ROAD bosses have splashed out a whopping £250,000 to keep two tow trucks on stand-by during roadworks.
The two vehicles have sat fenced off on a roadside at a cost of £5,830 per-week since February throughout Edinburgh’s tram project development.
Tram chiefs TIE claimed the recovery vehicles have been used “many many times,” and the capital’s council defended their deployment as a “prudent measure.”
But critics asked them to justify the cost, saying the public would bring them under “extreme scrutiny.”
Bosses say decided to employ the trucks in response to widespread criticism after a disastrous road closure on The Mound last year brought gridlock to the city.
They plan to keep the trucks on-call while tram tracks are laid along Princes Street until the final phase is completed in January.
But councillor Steve Cardownie said he will write to tram bosses to make sure they can justify the expense.
He said: “It’s a lot of money, but it would be disastrous if George Street was to get clogged up with traffic – that could bring the whole city to a standstill.
“I hope TIE are getting value for money.
“I will be writing to them to see if they have done everything they can to make sure they are getting best value.
“They must consider the fact that the public are now bringing this sort of project under extreme scrutiny, and I would hope that TIE would be able to justify this sort of expense.”
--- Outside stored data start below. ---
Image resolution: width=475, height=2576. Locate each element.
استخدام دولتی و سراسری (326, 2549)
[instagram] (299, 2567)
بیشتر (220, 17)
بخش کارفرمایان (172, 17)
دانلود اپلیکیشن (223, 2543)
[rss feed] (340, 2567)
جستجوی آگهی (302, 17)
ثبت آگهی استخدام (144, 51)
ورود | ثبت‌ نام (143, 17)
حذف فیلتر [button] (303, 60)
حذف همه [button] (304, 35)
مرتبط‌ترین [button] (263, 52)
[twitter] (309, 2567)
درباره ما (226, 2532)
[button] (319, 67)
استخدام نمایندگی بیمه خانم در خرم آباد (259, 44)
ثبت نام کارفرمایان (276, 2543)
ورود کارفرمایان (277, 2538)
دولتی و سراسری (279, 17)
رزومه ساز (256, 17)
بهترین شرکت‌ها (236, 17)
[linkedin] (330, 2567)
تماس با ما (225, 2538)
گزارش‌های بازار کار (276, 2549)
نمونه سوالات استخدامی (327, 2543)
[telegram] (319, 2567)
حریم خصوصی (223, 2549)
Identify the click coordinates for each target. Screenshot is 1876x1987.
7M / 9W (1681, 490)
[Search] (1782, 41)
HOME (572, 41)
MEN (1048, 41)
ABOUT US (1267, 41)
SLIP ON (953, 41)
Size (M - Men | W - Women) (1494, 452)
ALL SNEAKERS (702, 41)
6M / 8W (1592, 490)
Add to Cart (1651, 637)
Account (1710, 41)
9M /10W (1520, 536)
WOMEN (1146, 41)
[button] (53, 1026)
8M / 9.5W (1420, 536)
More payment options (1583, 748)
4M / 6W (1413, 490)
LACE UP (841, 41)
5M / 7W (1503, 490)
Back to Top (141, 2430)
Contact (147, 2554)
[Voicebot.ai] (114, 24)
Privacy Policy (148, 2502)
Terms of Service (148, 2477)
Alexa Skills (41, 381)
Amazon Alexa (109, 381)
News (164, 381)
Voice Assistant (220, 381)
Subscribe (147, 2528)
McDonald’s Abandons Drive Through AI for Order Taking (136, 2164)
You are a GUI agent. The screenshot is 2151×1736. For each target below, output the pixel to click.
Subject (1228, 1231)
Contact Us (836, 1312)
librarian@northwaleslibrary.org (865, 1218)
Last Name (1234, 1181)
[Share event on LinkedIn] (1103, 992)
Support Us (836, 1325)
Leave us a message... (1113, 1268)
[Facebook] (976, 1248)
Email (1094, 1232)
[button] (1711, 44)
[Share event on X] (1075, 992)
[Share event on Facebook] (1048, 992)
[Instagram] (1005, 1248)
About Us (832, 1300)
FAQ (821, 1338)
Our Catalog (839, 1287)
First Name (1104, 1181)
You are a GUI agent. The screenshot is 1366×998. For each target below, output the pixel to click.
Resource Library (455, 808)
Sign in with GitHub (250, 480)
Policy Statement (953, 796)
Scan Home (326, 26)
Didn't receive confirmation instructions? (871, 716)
Lorna McPhie, a partner at George McPhie and Son – who own the trucks – said the vehicles had been used to keep traffic moving on a number of occasions since February.
She said: “They’re there to tow away anything that breaks down – buses, vans, cars and taxis.
“It’s about keeping congestion to a minimum and we’ve got reams and reams of paperwork to show they are being used. They have been used many, many times.”
Susan Clark, TIE’s deputy project director, said: “The breakdown provision situated in St Andrew Square forms part of the contingency plans put in place for the Princes Street tram works.
“We are committed to keeping Edinburgh’s traffic flowing during the construction of Edinburgh’s trams and this recovery provision is a necessary tool in achieving this.
“The cost of a breakdown snarling up Edinburgh’s traffic far outweighs the cost of these prudent measures.”
The “huge” price bill on the trucks angered Mark Wallace, campaign director of the Tax Payers’ Alliance.
He said: “This is a huge bill, and you’ve got to ask if it represents good value for money.
“At these kind of prices it may have been cheaper to buy a lorry to do the job.
“In the middle of a recession, the council should certainly have driven a harder bargain with the contractors.”